Today I finished P L A C E by Jorie Graham while on the train to work, and tried writing a small stone…
The train journey is invisible to me. As I read it retreats into the distance, only its hum beneath my feet like a purposeful churning organ dragging me forwards. The earth that banks the train tracks, shining in the frost like a metal river bed, have rabbit holes that burrow into openness somewhere else. You will see them in summer, on the small islands of grass on roundabouts. I look up, there is snow on the ground.
I’m really pleased Sharon Olds has won the TS Eliot prize with her book Stag’s Leap, amazing. One of the poet’s favourites of 2012. I’m also loving Jodie Foster’s acceptance speech, and in response to the discussion on last week’s write in between whether I’m using epistrophe or anaphora I’m going to rip off the Guardian’s guide to Foster’s use of rhetoric, tying together love of Jodie Foster and love of geeky writing stuff…
(1) Anaphora: repetition of words or a phrase at the beginning of a clause or sentence.
(2) Polysyndeton: overuse of conjunctions.
(3) Ethos: attempt to establish authority or connection with the audience.
(4) Occultatio: a figure that brings in material while pretending not to talk about it.
(5) Tricolon: three units of speech put in a row.
(6) Peroration: final part of an argument.
(7) Chiasmus or antimetabole: four terms in a criss-crossed relation to each other.
Little bit more advanced than the GRIPPERS3PS that was in my English GCSE.
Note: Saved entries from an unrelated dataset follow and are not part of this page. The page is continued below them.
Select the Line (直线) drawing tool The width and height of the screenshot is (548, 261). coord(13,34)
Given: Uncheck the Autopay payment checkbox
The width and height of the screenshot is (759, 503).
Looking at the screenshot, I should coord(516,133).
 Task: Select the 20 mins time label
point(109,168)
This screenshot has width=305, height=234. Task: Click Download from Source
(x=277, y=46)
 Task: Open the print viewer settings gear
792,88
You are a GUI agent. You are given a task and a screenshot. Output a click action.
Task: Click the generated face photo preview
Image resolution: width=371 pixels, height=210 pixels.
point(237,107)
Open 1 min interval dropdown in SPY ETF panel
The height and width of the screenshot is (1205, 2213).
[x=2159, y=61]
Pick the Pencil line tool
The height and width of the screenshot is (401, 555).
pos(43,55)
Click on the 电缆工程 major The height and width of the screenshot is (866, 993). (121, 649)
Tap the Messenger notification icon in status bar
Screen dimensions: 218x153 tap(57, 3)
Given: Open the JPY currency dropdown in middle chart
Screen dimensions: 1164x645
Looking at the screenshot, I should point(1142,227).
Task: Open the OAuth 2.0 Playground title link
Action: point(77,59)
(Guilt, rhetorical questions, imagery, personal pronouns, emotive vocabulary, repeatition, stress, rule of 3, provocative statements, statistics.)
- Jodie Foster Comes Out in Most Amazing Awards Speech of Our Time (jezebel.com)
- Place, By Jorie Graham. Carcanet, £9.95 (independent.co.uk)
- A Year in Reading: Jeffrey Eugenides (themillions.com)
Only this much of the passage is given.